Pinkie is the junior member of a threadbare gang who kills, instead of scares, a rival gang member. His situation is complicated by the fact there is a material witness to the crime, Rose, a very innocent waitress working in a restaurant on the Brighton pier. He knows that he has to keep her quiet somehow and decides to woo her.
Ida, Rose’s boss, knew the murdered man and she starts to realize who Pinkie is and that Rose plays a role in the affair.
As events and the rival gang boss start to close in on him, the question is whether or not Pinkie sees Rose’s love as his redemption or if he plans to just kill her.
This is the first feature film for director and writer Rowan Joffe and it’s an auspicious start. Although it is a period film, it’s not set in 1938, but moved to 1964 when the clash between British youth groups were at their height.
Sam Riley gives an award-worthy performance as Pinkie, a kid who is trying to prove himself, while Helen Mirren shines as Ida. Andrea Riseborough strikes the right notes as Rose.
If film noir and crime films are of interest to you, check out “Brighton Rock.”
Don’t be Afraid of the Dark
I think the best horror films are those that strip any adult logic from you and return you to a child-like state in which simple noises and shadows can cause gooseflesh, much less ideas and images.
This film does pretty well in making its audiences remember what it was to be a kid and scared of things that logic and common sense should discount.
It does so without a big serving of gore but with a fairly sympathetic central character and a really good monster — or monsters.

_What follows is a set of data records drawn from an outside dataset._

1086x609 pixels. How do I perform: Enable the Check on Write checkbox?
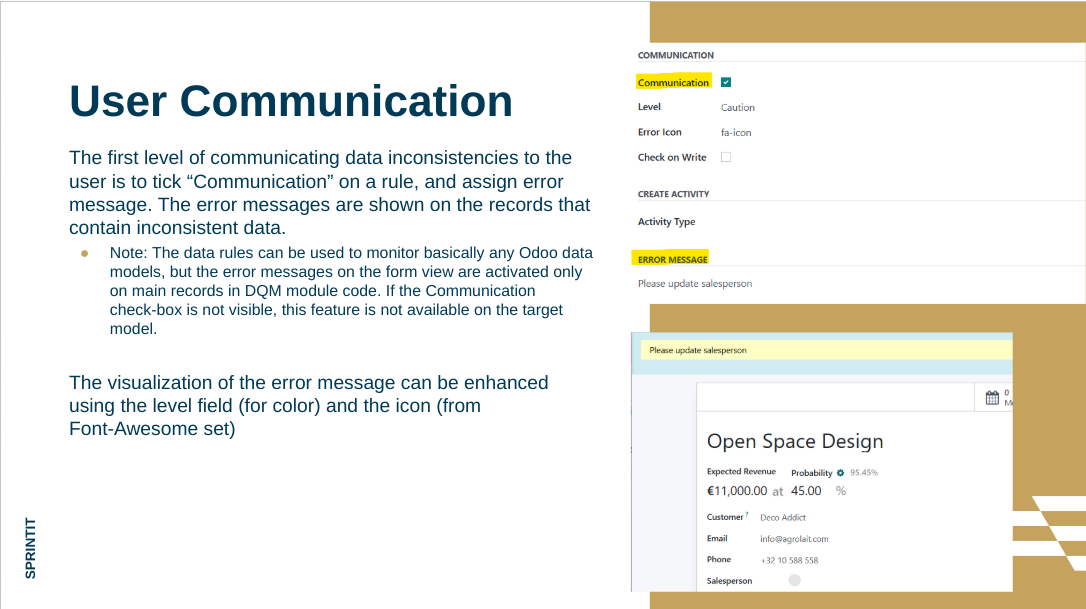726,157
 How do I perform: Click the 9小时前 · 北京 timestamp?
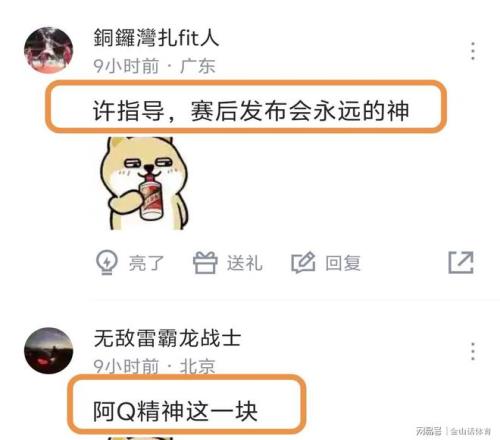click(x=154, y=366)

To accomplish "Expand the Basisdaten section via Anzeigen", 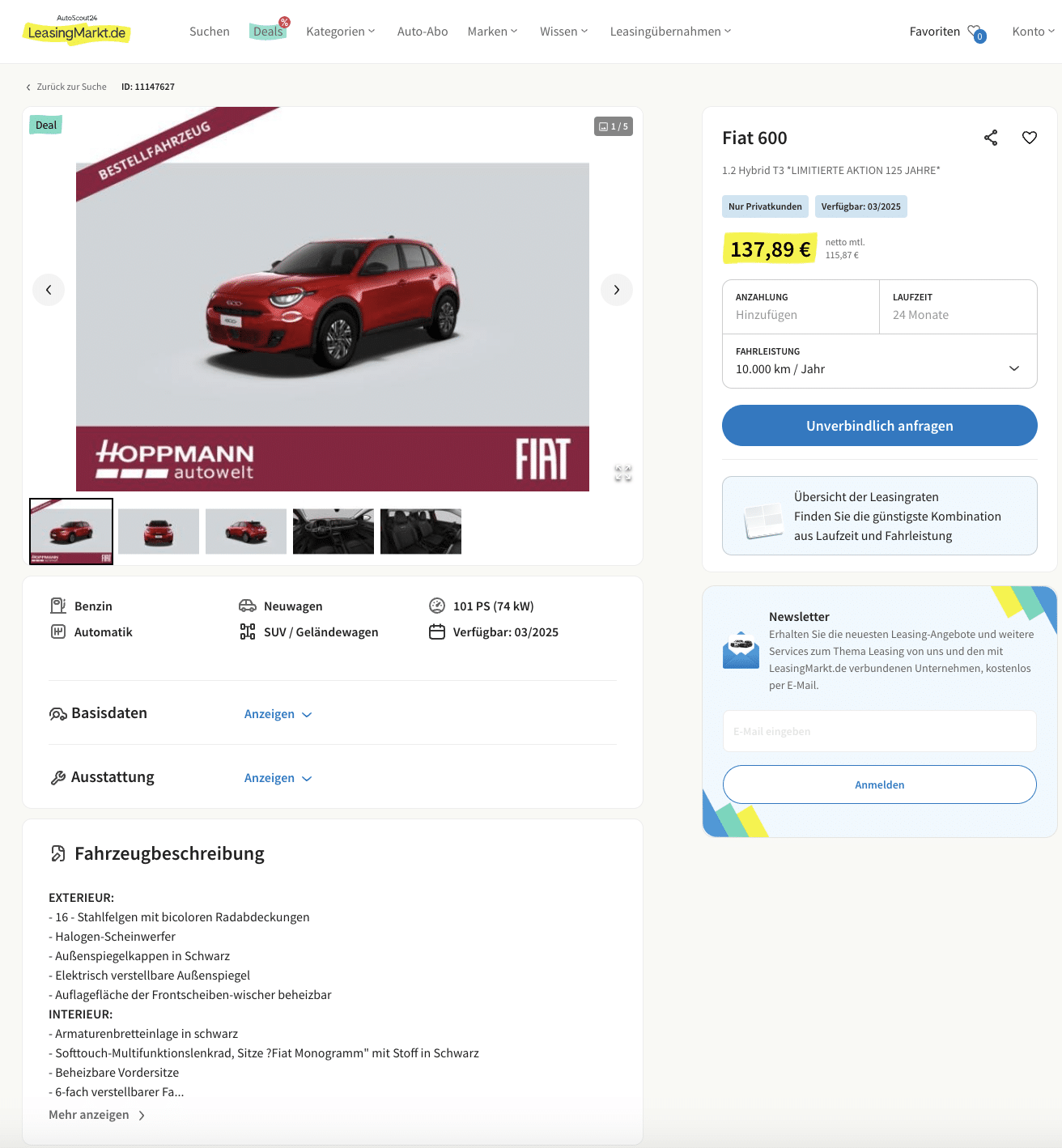I will (x=278, y=714).
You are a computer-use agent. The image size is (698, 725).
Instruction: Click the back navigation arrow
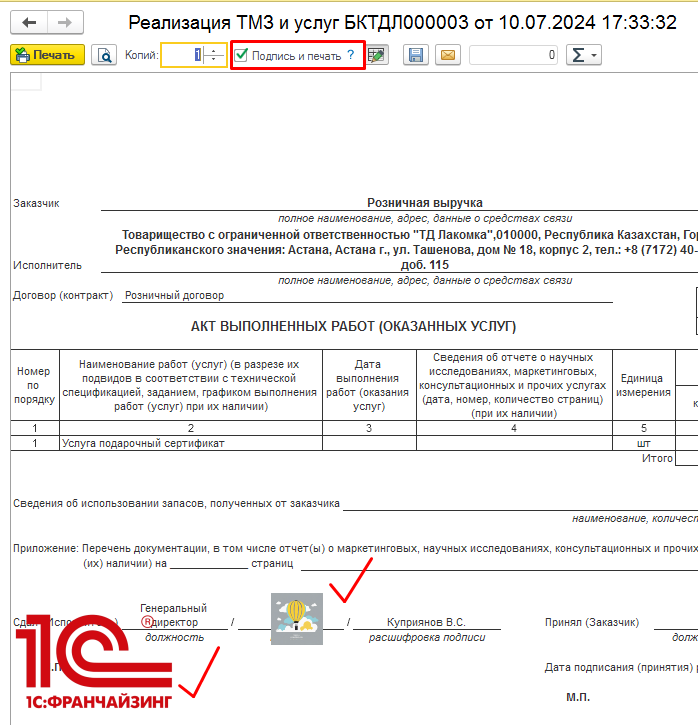click(x=29, y=22)
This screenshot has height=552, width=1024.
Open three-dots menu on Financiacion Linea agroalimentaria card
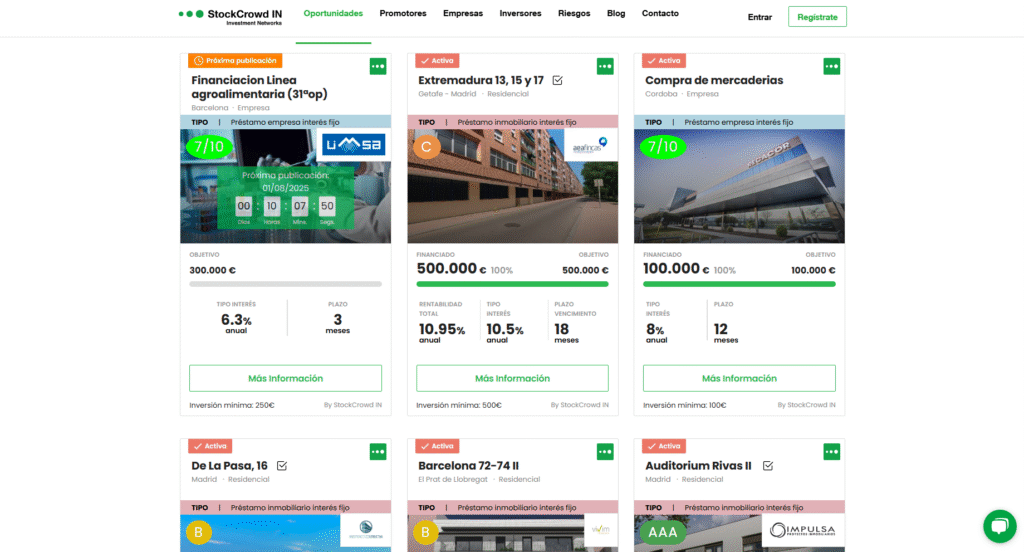378,66
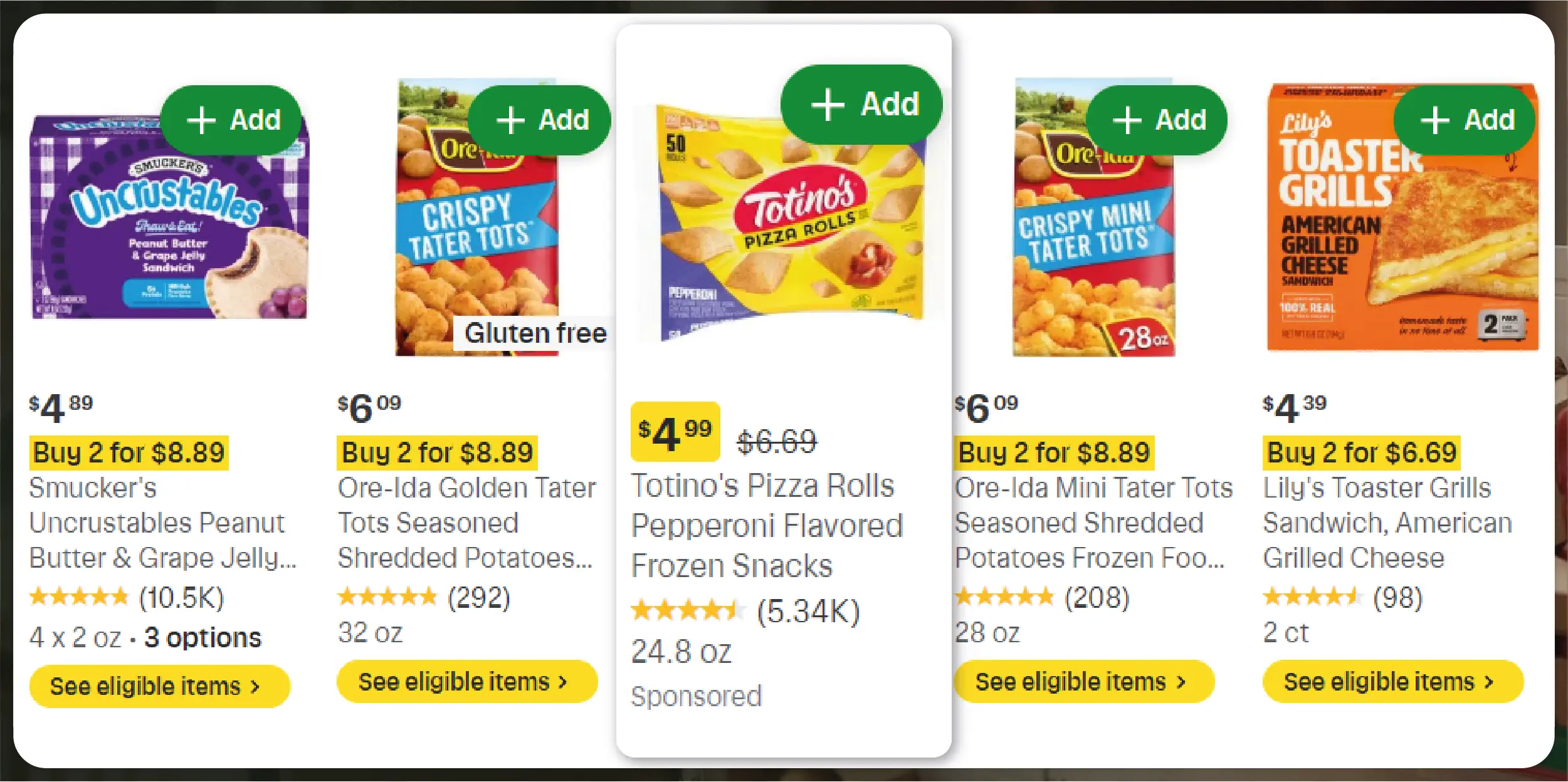The width and height of the screenshot is (1568, 782).
Task: See eligible items for Ore-Ida Golden Tater Tots
Action: [x=467, y=681]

Alex (Guy Pearce) is an architect who has moved into his new project — renovating the home long closed that once belonged to a distinguished artist. All is going well until his daughter, Sally, shows up. It seems her mom has other priorities and has dumped her on her ex.
The only person who welcomes Sally’s arrival is Kim (Katie Holmes), Alex’s girlfriend and designer. Sally (Bailee Madison) rejects her attention and retreats to her room where she hears voices telling her things she wants to hear.

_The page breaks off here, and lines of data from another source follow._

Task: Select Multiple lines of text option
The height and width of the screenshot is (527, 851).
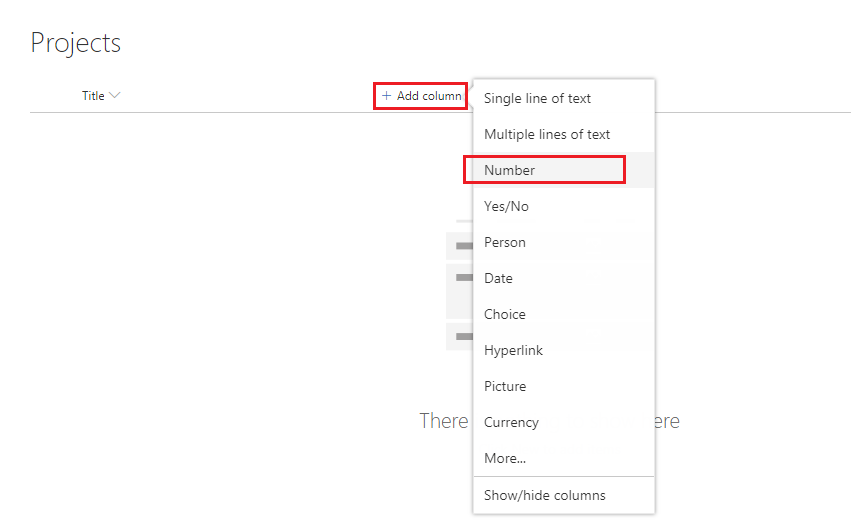Action: [x=546, y=134]
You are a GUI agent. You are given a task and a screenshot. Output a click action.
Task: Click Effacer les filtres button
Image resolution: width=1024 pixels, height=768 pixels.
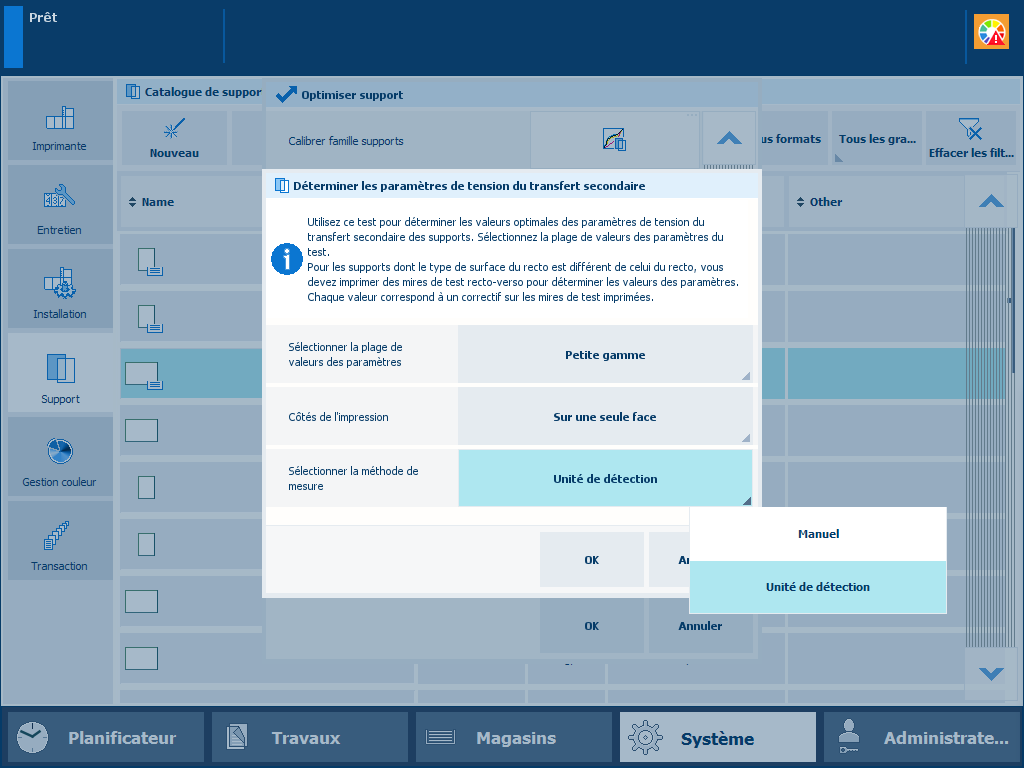tap(970, 138)
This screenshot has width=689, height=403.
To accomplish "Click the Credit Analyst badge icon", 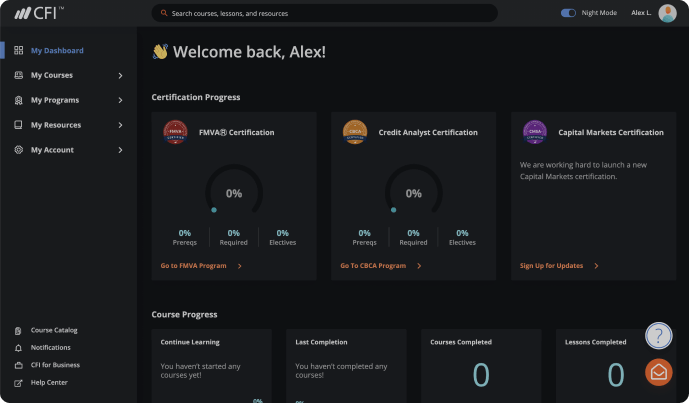I will (x=354, y=132).
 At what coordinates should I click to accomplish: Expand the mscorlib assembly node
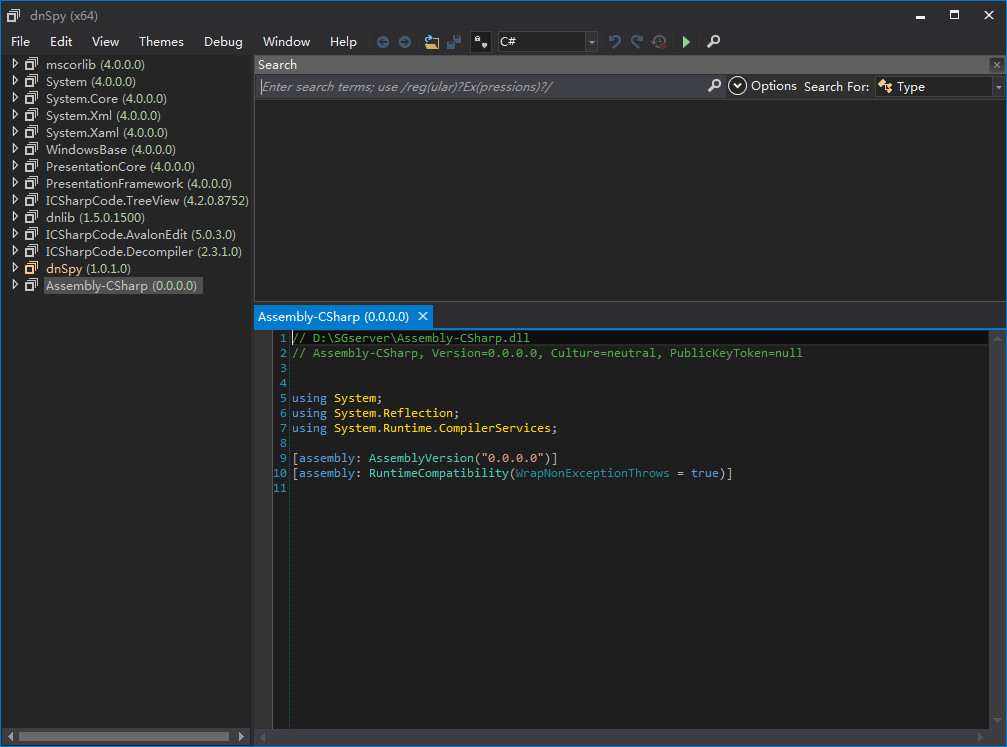pos(15,64)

Although there is a sizable logic problem that happens during a key section of the film, first time feature film director Troy Nixey did an admirable job with a script by Guillermo del Toro and Matthew Robbins, which is based on the original film of the same name made for television in 1973.
For horror fans who like their films moist with blood, this film might be weak tea, but for those of us who like a little more subtlety, “Don’t be Afraid of the Dark” is quite good.